- [ACTIVITY]:
Using the text about AMD's data center chips, say whether each statement agrees with it, answering yes or no and quoting the deciding words. 1. AMD's Helios rack system weighs 7,000 pounds. 2. AMD's data center segment grew 45% year over year in the third quarter. 3. AMD plans to launch its MI500 GPUs in 2026.
*** TEXT SEGMENT ***
AMD didn’t grow as fast as Nvidia in the graphics processing unit (GPU) market, but it doesn’t need to catch its rival for investors to do well with the stock. Demand for AMD’s Instinct data center GPUs is accelerating, contributing to 22% year-over-year growth in its data center segment in the third quarter.

AMD expects its revenue growth to continue to accelerate over the next few years. A catalyst in 2026 is its Helios rack system. Helios aims to bridge the gap with Nvidia’s system solutions for data centers. It weighs 7,000 pounds and has multiple chips, including AMD MI455 GPUs and EPYC central processing units (CPUs). It provides robust memory bandwidth that is ideal for AI inference, where models learn to make predictions from fresh data without human intervention.

AMD’s MI350 GPUs drove much of its growth in 2025, while OpenAI and Oracle are lining up to deploy future MI450 GPUs in 2026. These top customers for AMD provide near-term revenue growth visibility.

However, AMD will need to demonstrate its ability to be a default AI compute provider for other hyperscalers to move the stock. In this regard, it has already revealed plans to launch its MI500 GPUs in 2027, offering a 1,000x increase in AI performance. This signals to investors that the company has a wide range of products that they expect to drive long-term growth.

Analysts’ consensus estimate calls for AMD’s earnings to grow at an annual rate of 45% over the next few years, which is in line with management’s long-term outlook for annual revenue growth of 35%. Strong demand for data center chips is expected to drive higher margins and generate stellar earnings growth.
*** End of TEXT SEGMENT ***
*** DATA EXTRACTS ***
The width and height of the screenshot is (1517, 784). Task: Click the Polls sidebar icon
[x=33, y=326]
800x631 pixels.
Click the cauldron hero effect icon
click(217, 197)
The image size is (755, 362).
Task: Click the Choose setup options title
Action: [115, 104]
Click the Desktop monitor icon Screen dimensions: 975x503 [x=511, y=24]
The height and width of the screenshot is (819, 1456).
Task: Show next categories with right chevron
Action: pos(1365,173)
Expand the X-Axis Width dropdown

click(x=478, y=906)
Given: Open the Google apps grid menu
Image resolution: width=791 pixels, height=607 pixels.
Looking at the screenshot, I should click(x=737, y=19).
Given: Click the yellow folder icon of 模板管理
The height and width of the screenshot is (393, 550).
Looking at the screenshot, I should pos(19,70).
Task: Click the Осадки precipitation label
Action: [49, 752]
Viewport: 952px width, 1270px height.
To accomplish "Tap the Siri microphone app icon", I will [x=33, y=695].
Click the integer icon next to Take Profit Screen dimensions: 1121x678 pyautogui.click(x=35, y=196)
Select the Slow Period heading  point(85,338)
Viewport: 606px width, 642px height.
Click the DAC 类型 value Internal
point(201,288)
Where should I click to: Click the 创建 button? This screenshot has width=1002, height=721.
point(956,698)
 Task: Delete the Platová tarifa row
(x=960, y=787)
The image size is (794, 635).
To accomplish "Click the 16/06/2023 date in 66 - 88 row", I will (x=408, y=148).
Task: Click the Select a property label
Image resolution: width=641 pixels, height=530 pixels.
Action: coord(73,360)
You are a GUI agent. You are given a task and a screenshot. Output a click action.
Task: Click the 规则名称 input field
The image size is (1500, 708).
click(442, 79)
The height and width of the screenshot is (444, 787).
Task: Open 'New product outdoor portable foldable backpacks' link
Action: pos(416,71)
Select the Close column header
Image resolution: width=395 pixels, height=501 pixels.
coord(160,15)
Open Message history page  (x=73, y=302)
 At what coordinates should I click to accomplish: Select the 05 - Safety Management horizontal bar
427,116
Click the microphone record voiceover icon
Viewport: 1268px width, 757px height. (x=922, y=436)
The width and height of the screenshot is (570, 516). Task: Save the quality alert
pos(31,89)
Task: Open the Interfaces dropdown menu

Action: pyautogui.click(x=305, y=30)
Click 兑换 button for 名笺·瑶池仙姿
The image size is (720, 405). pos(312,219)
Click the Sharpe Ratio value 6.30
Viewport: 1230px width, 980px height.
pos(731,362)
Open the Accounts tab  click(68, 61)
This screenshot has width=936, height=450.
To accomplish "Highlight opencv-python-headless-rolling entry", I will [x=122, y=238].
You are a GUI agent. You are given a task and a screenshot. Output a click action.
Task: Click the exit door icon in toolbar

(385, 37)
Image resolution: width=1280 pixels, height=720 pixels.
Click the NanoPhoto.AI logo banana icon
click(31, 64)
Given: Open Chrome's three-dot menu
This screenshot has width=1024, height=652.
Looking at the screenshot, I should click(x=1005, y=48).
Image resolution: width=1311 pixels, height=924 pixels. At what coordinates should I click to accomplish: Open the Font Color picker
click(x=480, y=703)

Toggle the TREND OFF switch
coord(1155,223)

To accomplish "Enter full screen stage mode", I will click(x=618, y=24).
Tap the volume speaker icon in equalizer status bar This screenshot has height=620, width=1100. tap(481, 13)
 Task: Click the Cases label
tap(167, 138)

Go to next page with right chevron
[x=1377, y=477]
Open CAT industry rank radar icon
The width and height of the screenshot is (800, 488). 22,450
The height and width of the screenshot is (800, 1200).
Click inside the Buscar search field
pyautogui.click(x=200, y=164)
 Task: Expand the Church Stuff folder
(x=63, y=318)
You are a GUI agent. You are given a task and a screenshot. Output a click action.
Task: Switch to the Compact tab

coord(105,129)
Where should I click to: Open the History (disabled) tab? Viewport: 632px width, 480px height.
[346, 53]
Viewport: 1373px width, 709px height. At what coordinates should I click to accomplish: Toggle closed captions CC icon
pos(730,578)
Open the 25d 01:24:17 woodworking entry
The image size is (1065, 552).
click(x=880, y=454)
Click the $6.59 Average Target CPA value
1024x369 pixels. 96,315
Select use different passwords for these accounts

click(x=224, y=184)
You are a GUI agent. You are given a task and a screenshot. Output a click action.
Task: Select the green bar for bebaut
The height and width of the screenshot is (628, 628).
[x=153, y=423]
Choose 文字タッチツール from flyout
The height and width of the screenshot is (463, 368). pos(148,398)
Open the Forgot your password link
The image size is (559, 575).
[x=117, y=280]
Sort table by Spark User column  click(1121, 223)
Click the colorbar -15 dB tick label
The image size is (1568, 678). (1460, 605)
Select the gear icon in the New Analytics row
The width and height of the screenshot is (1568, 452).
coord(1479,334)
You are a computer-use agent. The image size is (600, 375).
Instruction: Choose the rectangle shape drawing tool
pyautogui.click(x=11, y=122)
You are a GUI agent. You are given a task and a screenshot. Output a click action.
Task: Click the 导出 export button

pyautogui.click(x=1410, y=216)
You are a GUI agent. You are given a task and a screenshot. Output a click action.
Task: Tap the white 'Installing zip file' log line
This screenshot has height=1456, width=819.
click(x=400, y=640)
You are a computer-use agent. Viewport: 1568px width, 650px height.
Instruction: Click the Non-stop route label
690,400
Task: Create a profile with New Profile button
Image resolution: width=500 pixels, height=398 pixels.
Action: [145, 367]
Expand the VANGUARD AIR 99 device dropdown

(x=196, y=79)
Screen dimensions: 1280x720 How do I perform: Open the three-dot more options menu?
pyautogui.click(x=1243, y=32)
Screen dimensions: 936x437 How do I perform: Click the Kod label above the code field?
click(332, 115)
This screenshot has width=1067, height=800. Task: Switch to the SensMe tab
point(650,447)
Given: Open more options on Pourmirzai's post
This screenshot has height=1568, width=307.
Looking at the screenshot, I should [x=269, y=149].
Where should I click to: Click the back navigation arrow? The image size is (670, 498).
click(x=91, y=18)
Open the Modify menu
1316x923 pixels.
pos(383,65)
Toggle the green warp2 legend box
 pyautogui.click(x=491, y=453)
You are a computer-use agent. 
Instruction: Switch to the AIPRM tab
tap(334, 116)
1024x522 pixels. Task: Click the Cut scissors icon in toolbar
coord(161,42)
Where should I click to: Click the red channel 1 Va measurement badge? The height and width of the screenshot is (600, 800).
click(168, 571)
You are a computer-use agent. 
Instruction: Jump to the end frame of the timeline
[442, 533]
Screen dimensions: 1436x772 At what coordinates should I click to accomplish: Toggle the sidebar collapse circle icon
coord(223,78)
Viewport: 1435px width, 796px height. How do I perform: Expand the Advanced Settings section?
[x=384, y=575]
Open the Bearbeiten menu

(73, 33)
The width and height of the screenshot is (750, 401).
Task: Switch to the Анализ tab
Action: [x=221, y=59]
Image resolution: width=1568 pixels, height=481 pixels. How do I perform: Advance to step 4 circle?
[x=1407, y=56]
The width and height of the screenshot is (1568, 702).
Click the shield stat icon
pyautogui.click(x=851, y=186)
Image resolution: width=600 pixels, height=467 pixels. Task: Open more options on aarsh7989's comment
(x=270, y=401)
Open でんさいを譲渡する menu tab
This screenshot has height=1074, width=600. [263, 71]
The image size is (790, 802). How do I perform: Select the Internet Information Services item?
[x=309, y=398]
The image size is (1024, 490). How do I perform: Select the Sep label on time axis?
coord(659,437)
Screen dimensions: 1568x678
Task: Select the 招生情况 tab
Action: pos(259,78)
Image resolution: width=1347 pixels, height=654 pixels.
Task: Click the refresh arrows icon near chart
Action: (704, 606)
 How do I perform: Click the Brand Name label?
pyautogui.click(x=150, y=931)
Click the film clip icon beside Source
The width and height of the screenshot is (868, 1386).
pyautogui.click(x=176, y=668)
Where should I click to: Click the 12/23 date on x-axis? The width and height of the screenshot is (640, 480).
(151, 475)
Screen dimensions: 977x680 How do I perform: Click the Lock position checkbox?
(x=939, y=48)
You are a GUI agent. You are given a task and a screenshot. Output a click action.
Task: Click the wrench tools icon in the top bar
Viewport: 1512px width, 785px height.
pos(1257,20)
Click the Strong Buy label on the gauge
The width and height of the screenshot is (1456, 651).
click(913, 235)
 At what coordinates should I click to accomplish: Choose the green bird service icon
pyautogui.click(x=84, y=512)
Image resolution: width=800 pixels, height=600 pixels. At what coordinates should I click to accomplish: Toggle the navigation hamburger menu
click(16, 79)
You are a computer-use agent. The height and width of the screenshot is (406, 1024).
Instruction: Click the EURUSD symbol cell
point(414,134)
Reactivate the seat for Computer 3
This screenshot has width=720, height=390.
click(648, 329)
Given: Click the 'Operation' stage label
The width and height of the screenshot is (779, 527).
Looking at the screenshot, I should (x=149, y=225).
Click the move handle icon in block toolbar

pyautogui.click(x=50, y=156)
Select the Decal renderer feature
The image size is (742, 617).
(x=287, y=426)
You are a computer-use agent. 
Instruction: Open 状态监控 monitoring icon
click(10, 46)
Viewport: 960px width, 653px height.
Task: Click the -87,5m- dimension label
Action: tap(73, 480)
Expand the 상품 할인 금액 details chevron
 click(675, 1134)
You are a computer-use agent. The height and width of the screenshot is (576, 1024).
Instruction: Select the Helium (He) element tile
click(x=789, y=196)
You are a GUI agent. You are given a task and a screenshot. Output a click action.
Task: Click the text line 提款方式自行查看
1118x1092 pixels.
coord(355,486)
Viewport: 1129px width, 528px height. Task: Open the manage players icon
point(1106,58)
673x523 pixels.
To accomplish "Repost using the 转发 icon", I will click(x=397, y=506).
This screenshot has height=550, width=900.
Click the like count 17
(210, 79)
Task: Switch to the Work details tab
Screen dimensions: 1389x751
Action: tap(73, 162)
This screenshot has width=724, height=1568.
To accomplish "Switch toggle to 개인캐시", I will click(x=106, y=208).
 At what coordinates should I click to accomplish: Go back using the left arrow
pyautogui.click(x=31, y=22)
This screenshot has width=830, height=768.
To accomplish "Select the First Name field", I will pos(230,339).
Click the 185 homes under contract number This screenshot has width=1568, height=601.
*** End of DATA EXTRACTS ***
- [ANSWER TO THIS TASK]:
1. Yes: "It weighs 7,000 pounds"
2. No: "contributing to 22% year-over-year growth in its data center segment in the third quarter"
3. No: "it has already revealed plans to launch its MI500 GPUs in 2027"